For a simple Spring application, you don't have to define ContextLoaderListener in your web.xml; you can just put all your Spring configuration files in <servlet>:

<servlet>
    <servlet-name>hello</servlet-name>
    <servlet-class>org.springframework.web.servlet.DispatcherServlet</servlet-class>
    <init-param>
        <param-name>contextConfigLocation</param-name>
        <param-value>classpath:spring/mvc-core-config.xml, classpath:spring/business-config.xml</param-value>
    </init-param>
    <load-on-startup>1</load-on-startup>
</servlet>

For a more complex Spring application, where you have multiple DispatcherServlet defined, you can have the common Spring configuration files that are shared by all the DispatcherServlet defined in the ContextLoaderListener:

<context-param>
    <param-name>contextConfigLocation</param-name>
    <param-value>classpath:spring/common-config.xml</param-value>
</context-param>
<listener>
    <listener-class>org.springframework.web.context.ContextLoaderListener</listener-class>
</listener>

<servlet>
    <servlet-name>mvc1</servlet-name>
    <servlet-class>org.springframework.web.servlet.DispatcherServlet</servlet-class>
    <init-param>
        <param-name>contextConfigLocation</param-name>
        <param-value>classpath:spring/mvc1-config.xml</param-value>
    </init-param>
    <load-on-startup>1</load-on-startup>
</servlet>

<servlet>
    <servlet-name>mvc2</servlet-name>
    <servlet-class>org.springframework.web.servlet.DispatcherServlet</servlet-class>
    <init-param>
        <param-name>contextConfigLocation</param-name>
        <param-value>classpath:spring/mvc2-config.xmll</param-value>
    </init-param>
    <load-on-startup>1</load-on-startup>
</servlet>

Just keep in mind, ContextLoaderListener performs the actual initialization work for the root application context.

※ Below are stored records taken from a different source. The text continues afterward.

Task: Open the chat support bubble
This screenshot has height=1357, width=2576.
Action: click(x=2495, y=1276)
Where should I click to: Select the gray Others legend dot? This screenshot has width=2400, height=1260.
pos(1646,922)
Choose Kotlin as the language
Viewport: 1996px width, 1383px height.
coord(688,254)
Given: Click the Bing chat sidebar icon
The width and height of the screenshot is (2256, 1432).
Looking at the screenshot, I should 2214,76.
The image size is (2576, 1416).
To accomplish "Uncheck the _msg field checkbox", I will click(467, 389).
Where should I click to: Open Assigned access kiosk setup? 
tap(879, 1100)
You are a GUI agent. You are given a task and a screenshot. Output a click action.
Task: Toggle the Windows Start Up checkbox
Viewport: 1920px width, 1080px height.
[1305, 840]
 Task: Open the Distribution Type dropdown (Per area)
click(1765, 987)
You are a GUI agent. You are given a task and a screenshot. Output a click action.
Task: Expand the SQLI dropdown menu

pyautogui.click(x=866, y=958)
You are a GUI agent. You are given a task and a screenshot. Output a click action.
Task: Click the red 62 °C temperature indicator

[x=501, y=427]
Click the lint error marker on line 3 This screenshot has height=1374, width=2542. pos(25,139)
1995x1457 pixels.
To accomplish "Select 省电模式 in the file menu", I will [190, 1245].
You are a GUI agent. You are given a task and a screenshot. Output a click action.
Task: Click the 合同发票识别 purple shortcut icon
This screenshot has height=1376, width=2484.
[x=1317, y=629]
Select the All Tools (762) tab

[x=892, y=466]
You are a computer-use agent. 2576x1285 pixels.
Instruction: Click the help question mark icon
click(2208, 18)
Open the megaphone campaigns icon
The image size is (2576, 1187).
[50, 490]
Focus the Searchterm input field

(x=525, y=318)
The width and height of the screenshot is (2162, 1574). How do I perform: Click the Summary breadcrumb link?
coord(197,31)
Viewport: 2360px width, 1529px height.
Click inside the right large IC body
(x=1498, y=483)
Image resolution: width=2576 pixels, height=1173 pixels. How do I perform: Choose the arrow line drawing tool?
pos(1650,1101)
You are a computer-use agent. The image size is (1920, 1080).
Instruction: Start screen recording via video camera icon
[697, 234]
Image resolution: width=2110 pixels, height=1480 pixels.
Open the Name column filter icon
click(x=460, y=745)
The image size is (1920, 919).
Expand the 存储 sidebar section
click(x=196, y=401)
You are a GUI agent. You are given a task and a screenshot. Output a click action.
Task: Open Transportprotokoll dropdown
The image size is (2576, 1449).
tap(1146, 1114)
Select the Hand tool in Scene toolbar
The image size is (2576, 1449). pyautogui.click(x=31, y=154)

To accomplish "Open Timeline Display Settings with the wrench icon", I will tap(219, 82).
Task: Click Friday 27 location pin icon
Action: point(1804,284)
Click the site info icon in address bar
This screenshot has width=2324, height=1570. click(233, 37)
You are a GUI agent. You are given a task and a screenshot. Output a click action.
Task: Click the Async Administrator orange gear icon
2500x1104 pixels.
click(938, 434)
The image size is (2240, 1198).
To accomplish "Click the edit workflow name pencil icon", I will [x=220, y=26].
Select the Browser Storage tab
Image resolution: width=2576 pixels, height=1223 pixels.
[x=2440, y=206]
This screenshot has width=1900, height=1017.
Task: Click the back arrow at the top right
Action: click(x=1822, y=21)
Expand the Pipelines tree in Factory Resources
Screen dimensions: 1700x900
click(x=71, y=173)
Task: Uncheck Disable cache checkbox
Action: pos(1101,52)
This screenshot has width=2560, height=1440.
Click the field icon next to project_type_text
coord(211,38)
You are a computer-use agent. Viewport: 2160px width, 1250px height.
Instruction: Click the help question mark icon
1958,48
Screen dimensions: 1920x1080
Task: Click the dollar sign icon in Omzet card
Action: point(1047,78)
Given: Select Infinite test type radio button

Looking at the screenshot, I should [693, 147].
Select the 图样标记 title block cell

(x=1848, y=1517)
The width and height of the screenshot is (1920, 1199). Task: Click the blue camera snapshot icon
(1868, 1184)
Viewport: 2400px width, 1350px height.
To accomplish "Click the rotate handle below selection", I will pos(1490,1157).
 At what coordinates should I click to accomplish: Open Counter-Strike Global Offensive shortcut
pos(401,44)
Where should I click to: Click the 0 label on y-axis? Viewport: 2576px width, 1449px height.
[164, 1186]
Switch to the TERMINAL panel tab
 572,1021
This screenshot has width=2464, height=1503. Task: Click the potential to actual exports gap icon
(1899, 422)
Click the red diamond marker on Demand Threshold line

I found this article helps a lot: Spring MVC – Application Context vs Web Application Context


Your understanding is correct. The ApplicationContext is where your Spring beans live. The purpose of the ContextLoaderListener is two-fold:

  1. to tie the lifecycle of the ApplicationContext to the lifecycle of the ServletContext and

  2. to automate the creation of the ApplicationContext, so you don't have to write explicit code to do create it - it's a convenience function.

Another convenient thing about the ContextLoaderListener is that it creates a WebApplicationContext and provides access to the ServletContext via ServletContextAware beans and the getServletContext method.